Several months after the close of the 2006 loan, CCB sought and the AFT executed an agreement making the AFT an express guarantor of the loan. The trial court subsequently found that guaranty agreement void for lack of consideration. The Aldersons assert that CCB's request for that agreement shows CCB knew it would otherwise be unable to reach the trust assets. CCB counters that the Aldersons' willingness to sign the guaranty, without consideration, contradicts their claim that they originally negotiated for the AFT assets to be unreachable. Because these are both reasonable constructions, that unenforceable agreement does not ultimately assist us in clarifying the meaning of the language we must enforce here.

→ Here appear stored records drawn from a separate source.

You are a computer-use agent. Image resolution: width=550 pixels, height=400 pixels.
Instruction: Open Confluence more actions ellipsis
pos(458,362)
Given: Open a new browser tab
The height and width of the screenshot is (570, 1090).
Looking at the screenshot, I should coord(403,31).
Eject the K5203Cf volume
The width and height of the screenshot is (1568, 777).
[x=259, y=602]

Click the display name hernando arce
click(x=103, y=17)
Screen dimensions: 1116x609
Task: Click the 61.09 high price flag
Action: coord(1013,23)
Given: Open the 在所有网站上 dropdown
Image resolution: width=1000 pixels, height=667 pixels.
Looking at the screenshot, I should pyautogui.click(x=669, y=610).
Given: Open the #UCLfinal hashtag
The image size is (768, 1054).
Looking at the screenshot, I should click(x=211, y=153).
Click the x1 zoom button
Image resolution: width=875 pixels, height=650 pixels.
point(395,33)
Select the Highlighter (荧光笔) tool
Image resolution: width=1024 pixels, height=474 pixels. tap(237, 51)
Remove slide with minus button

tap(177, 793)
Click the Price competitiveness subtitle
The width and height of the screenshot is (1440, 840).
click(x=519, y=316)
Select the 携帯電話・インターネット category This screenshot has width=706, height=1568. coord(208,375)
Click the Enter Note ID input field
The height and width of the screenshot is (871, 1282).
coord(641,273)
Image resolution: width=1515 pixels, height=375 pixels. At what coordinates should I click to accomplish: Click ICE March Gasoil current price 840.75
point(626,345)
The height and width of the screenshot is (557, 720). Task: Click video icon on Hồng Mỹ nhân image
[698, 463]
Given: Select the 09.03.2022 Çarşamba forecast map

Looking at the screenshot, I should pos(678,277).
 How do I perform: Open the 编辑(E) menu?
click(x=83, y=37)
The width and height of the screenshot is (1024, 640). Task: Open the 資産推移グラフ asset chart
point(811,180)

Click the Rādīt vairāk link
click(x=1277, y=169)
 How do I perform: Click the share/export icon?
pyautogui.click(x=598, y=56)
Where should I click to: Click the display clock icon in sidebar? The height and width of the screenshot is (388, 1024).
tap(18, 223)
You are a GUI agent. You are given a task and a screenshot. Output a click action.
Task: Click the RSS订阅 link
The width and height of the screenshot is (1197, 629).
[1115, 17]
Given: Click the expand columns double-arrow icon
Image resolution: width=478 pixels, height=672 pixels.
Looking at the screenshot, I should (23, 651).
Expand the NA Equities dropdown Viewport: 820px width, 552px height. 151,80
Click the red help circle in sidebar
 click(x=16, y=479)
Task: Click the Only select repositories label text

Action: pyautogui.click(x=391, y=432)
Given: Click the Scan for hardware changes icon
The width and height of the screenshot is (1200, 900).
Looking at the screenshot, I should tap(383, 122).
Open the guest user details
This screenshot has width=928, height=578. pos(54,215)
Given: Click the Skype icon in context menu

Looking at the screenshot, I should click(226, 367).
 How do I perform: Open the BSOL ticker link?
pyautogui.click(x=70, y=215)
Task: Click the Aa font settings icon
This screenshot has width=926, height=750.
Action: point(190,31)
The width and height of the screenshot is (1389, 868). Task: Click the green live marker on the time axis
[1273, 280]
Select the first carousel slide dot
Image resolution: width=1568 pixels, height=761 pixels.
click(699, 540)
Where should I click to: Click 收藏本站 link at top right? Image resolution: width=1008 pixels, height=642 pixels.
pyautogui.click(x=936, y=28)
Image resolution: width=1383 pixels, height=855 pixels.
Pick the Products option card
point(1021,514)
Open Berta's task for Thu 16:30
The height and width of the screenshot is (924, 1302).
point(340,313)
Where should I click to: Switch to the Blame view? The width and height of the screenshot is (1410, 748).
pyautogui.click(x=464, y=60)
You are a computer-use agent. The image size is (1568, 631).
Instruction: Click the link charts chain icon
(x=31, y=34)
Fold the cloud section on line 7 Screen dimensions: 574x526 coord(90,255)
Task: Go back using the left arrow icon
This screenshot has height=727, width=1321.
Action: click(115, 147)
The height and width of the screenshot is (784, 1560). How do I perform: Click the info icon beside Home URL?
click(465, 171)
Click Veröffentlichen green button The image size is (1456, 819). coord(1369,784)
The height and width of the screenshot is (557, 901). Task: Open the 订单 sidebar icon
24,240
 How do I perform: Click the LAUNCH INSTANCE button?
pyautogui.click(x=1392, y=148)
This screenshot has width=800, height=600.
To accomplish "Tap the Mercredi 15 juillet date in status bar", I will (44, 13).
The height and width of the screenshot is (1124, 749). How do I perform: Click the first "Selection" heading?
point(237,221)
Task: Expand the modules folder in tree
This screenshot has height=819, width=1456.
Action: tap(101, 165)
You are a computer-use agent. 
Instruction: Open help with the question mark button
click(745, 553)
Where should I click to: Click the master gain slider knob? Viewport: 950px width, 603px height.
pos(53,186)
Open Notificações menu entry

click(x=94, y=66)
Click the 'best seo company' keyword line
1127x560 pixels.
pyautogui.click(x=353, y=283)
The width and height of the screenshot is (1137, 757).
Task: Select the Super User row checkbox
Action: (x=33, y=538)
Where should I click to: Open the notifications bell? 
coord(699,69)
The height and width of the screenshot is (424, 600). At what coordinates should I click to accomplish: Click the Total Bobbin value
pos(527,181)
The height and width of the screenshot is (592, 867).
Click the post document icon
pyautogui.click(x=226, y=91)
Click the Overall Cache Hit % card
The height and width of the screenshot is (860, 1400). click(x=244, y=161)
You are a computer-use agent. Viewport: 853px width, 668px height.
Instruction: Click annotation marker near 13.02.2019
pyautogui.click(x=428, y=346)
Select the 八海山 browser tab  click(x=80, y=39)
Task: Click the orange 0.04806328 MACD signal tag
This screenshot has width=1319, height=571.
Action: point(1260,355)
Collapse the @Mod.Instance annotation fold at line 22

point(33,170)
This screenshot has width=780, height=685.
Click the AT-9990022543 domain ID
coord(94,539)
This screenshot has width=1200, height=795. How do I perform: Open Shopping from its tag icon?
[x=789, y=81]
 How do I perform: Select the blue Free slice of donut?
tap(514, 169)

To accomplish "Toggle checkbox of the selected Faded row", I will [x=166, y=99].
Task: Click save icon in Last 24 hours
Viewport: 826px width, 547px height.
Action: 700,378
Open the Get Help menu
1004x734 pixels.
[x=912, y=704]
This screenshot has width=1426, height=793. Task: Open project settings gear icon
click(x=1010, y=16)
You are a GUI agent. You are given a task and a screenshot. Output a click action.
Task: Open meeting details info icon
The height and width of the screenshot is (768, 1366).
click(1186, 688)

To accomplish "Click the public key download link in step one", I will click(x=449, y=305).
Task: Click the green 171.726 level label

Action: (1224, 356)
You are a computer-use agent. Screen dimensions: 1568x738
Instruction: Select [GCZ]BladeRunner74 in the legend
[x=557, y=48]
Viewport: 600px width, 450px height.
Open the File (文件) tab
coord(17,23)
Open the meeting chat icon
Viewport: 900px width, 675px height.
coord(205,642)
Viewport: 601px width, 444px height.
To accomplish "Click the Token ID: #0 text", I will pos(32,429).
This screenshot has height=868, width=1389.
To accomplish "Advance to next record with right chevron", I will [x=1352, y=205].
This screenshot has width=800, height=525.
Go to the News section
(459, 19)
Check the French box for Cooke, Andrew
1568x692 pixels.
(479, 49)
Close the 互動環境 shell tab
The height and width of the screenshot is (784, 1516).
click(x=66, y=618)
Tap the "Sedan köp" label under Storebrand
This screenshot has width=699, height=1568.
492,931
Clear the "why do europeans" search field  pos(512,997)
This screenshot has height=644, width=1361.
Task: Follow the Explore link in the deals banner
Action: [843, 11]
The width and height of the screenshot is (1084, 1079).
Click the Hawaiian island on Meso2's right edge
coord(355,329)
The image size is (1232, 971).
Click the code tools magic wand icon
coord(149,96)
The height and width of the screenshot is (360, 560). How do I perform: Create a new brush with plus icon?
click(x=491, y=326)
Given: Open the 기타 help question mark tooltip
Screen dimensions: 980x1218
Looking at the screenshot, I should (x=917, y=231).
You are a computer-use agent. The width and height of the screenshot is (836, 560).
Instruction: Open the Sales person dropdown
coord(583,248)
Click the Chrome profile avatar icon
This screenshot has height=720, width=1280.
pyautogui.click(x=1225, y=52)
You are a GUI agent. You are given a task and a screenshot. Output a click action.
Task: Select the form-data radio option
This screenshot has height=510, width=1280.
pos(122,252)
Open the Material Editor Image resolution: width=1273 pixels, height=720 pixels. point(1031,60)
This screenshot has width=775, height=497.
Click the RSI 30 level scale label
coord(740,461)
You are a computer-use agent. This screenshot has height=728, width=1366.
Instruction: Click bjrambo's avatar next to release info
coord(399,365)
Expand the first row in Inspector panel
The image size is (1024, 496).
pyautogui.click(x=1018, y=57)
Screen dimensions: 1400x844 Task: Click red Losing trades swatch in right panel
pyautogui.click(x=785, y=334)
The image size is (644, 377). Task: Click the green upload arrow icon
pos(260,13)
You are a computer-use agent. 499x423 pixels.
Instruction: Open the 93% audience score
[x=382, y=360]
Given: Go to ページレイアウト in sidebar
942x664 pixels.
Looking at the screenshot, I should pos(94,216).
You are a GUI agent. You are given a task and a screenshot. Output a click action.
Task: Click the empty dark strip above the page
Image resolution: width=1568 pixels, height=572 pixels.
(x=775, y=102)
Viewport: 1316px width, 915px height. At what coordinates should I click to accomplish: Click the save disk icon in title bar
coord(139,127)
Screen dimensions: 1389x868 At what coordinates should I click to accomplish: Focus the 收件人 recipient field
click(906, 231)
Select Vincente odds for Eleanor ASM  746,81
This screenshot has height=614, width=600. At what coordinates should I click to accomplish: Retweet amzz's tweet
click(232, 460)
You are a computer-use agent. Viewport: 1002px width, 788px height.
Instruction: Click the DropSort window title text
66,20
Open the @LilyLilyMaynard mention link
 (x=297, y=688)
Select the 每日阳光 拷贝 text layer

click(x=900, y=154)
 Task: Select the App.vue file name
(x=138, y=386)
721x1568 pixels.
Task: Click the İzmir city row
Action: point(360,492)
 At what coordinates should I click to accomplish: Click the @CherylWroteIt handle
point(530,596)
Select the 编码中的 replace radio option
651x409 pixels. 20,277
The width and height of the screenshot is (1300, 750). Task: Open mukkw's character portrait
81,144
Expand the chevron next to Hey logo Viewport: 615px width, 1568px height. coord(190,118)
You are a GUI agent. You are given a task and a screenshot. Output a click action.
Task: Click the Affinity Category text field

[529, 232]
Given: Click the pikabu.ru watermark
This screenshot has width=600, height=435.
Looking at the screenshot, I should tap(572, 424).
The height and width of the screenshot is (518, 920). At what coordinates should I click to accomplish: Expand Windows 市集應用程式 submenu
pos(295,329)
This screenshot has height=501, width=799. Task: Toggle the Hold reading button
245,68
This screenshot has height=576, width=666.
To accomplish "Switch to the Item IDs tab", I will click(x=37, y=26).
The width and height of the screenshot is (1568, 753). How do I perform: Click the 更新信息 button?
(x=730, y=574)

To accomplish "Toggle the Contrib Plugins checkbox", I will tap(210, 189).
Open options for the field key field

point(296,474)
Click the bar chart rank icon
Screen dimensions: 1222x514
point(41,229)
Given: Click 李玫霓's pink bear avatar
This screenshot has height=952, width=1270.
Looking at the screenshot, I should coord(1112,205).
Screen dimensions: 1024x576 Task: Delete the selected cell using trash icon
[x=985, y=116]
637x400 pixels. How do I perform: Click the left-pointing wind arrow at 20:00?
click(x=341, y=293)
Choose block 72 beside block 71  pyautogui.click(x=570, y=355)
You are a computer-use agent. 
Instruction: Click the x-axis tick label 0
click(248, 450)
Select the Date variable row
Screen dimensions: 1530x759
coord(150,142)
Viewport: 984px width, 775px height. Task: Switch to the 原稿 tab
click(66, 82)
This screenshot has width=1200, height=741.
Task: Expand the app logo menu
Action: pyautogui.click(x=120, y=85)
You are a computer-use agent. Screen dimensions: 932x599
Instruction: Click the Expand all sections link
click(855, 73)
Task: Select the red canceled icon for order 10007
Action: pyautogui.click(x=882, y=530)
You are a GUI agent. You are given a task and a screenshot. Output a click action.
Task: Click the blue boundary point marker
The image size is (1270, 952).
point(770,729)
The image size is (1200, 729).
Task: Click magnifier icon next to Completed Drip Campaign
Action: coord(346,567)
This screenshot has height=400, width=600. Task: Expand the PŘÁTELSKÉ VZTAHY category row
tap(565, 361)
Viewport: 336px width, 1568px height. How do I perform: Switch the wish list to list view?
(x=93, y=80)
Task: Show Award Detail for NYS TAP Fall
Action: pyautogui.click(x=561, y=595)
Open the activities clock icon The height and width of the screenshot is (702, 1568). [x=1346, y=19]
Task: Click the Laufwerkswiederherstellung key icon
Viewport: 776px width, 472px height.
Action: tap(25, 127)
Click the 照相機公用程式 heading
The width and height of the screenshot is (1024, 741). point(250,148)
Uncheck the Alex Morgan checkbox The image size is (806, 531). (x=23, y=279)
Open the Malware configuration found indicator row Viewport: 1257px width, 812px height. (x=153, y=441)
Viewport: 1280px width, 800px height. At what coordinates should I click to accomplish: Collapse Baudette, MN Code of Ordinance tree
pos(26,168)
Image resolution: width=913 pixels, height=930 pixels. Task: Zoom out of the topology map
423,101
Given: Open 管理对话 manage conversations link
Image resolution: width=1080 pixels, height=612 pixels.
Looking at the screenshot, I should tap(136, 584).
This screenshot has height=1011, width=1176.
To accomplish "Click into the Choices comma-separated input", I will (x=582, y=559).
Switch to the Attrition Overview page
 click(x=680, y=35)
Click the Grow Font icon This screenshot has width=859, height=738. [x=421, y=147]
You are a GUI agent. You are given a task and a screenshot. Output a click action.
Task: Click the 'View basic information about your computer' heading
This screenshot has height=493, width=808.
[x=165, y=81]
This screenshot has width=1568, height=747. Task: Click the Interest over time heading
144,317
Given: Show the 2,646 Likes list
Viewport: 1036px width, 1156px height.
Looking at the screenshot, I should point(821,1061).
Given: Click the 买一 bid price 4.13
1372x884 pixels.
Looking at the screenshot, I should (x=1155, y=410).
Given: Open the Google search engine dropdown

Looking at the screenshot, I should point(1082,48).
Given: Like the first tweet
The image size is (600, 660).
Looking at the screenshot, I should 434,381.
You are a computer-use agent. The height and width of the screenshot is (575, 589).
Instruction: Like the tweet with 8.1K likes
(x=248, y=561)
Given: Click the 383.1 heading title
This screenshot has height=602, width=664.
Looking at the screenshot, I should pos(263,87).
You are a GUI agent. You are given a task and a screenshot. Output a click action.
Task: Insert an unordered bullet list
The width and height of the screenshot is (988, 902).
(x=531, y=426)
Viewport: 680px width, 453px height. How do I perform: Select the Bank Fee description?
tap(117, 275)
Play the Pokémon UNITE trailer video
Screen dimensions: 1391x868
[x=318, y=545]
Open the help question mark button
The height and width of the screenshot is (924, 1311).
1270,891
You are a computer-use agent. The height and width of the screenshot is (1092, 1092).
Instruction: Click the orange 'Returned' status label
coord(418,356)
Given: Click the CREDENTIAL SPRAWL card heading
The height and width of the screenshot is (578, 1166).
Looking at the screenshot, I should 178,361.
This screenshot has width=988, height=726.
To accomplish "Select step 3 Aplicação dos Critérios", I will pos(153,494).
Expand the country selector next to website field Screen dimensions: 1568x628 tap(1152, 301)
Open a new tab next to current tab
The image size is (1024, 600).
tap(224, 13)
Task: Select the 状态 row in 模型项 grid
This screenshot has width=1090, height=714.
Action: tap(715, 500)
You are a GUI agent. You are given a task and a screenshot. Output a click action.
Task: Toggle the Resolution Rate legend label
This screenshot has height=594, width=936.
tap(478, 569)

Construction Against the Drafter

¶11 The appellants also claim that the language of the agreement must be construed against CCB as the drafter of the contract. That rule of interpretation, however, is applied "[o]nly when the meaning of the contract remains uncertain." United Cal. Bank v. Prudential Ins. Co. of Am., 140 Ariz. 238, 258, 681 P.2d 390, 410 (App. 1983). Whether a contract is ambiguous is a question of law that we review de novo. Abrams v. Horizon Corp., 137 Ariz. 73, 78, 669 P.2d 51, 56 (1983). Parties' disagreement about the meaning of a contract "is not sufficient to create an ambiguity." United Cal. Bank, 140 Ariz. at 258, 681 P.2d at 410.

¶12 We agree with the trial court that the provision is not ambiguous. In the context of the subordination agreement, it clearly conveys that the AFT is merely subordinating its interest in the Valencia station to that of CCB and not assuming liability for the debt for that reason. See Autonumerics, Inc. v. Bayer Indus., Inc., 144 Ariz. 181, 188, 696 P.2d 1330, 1337 (App. 1984) ("Any agreement must be construed as a whole, and each part must be read in light of all other parts."). Because the provision is not ambiguous, we do not apply the principle of construction against the drafter.

We find that the 2006 subordination agreement did not protect the AFT from garnishment, and therefore we need not address the appellants' argument that the trial court erred in finding the agreement superseded. Nor need we address CCB's argument that the appellants were procedurally barred from asserting a contractual exemption from garnishment.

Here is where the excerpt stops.